More centres perform ablation for persistent and permanent AF


New observations from the Second Worldwide Survey on AF Ablation showed that more procedures are being offered every year. Data presented by Riccardo Cappato, Institute Policlinics San Donato, Milan, Italy, at the Boston AF Symposium, showed that more patients with persistent and long-lasting AF are being treated with catheter ablation. However, ablation for paroxysmal atrial fibrillation is offered twice as often as for persistent AF and eight times as often as for permanent AF.

“Ablation in patients with paroxysmal AF is more successful than in previous years and more successful than in patients with persistent and permanent AF,” Cappato told delegates.
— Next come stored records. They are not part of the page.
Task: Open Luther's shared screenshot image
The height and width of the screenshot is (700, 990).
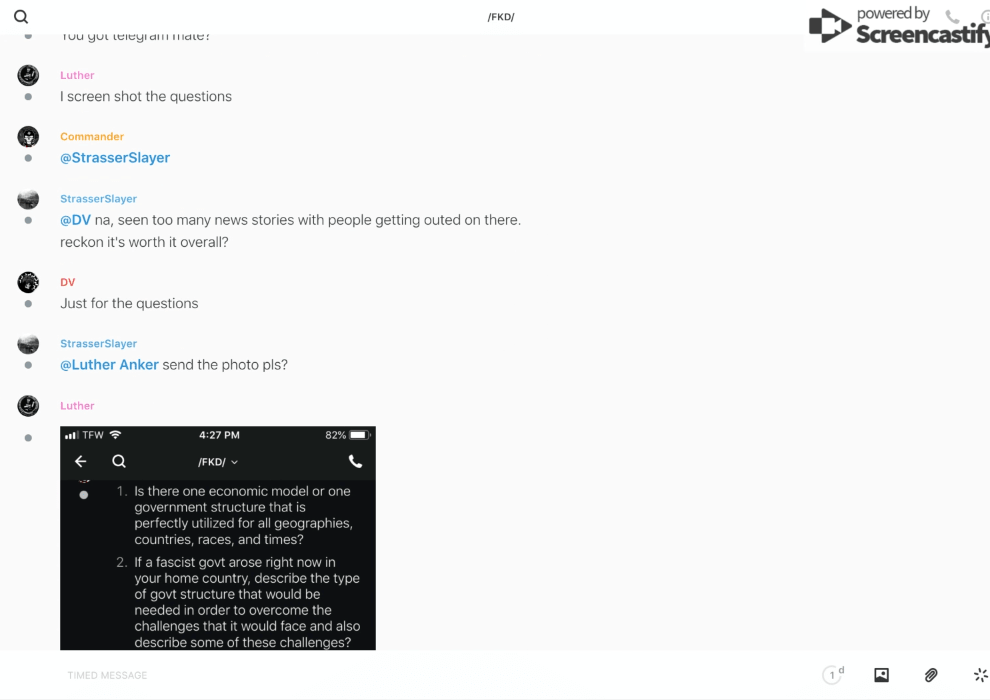Action: [218, 538]
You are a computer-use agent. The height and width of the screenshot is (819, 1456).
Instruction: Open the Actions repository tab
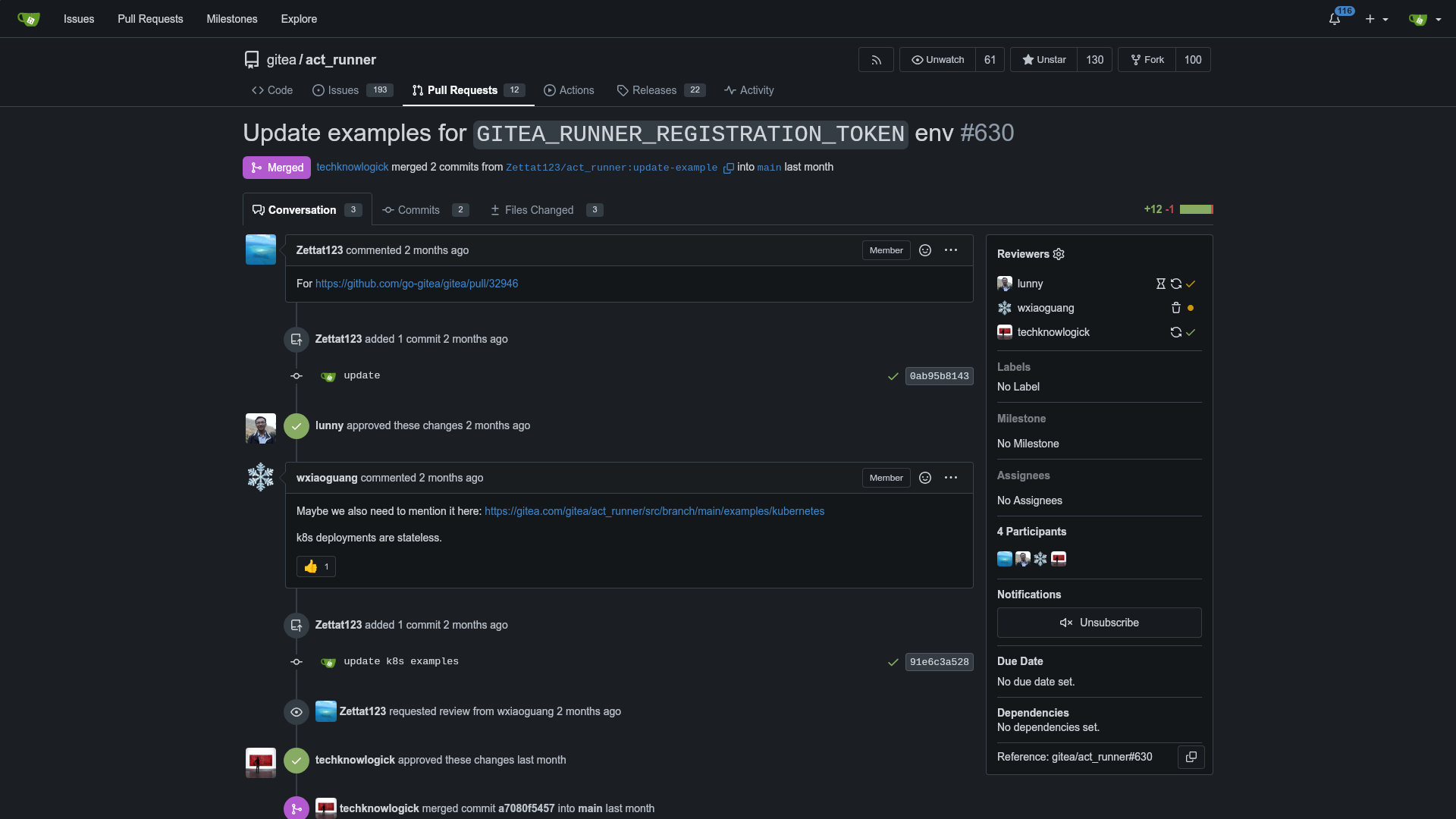tap(569, 90)
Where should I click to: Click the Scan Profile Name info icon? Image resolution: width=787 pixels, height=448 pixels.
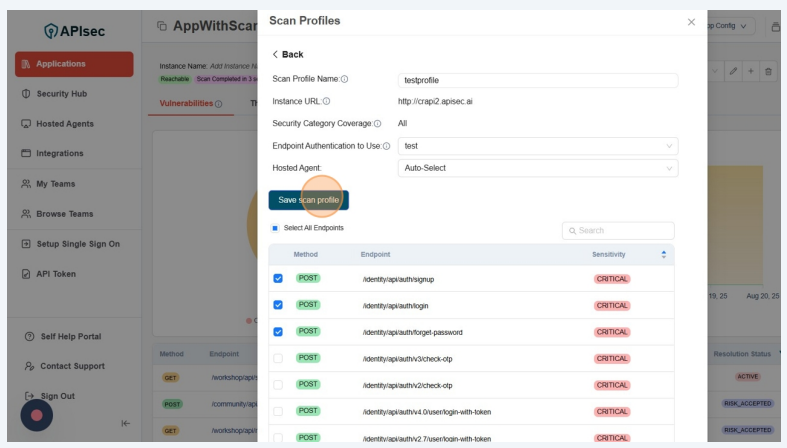(x=345, y=80)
The purpose of the First and the Second Worldwide Surveys was to investigate on a large scale the methods, efficacy, and safety of catheter ablation for AF. The first survey was performed in 90 centres, with 8,745 patients and 12,830 procedures. The second study had almost double the number of patients (16,309) and covered 20,825 procedures performed in 85 centres. The method was retrospective analysis and voluntary report through a detailed questionnaire with 48 questions and specific instructions of fulfilment sent to the centres.

Of the 16,309 patients with complete outcomes data after catheter ablation, 70% became asymptomatic without the use of anti-arrhythmic drugs. In the First Survey, the success rate was 52%. The overall success rate (freedom from AF with or without the use of antiarrhythmic drugs) was similar in both surveys, at 80%.
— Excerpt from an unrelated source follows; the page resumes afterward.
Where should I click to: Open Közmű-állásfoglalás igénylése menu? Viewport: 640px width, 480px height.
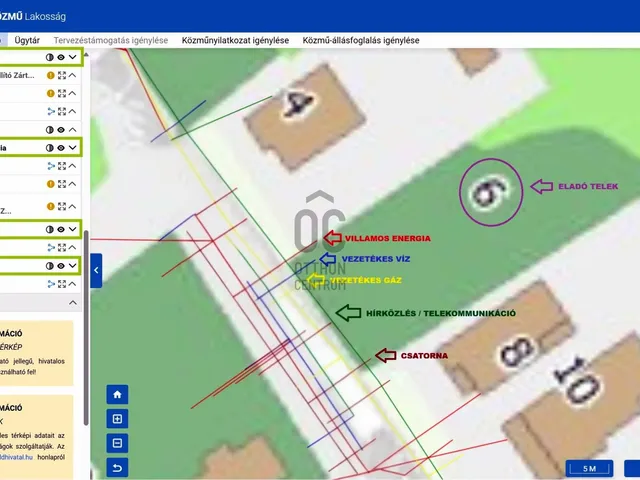coord(360,40)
Cappato also said that the Second Survey indicates that ablation using irrigated-tip electrode is as successful as when using 4mm tip electrode, ablation guided by 3D imaging is as successful as when using lasso mapping, and efficacy of ablation increases linearly with experience.

Tamponade was a major complication in 1.31% of the patients in the second survey – the one with higher incidence (213). Cappato highlighted the importance of keeping an eye on the possibility of a delayed tamponade, which is an unreported complication in patients undergoing catheter ablation of AF and occurs in two out of 1,000 procedures. “Delayed tamponade can be caused by multiple trans-septal punctures, multiple RF applications, or intense intra- and post-procedural anticoagulation,” he said. Time delay varies from a few hours to up to 30 hours. It may lead to death in about 10% of the cases. It can be treated with pericardiocentesis.

Cappato said that, with the survey patient-based database, will be possible to conduct sub-analysis on type of AF, associated comorbidity, clinical and strategy-related predictors of outcome, dimensions of left atrium or left ventricle, left ventricular function, time duration of procedure, and cumulative delivered power.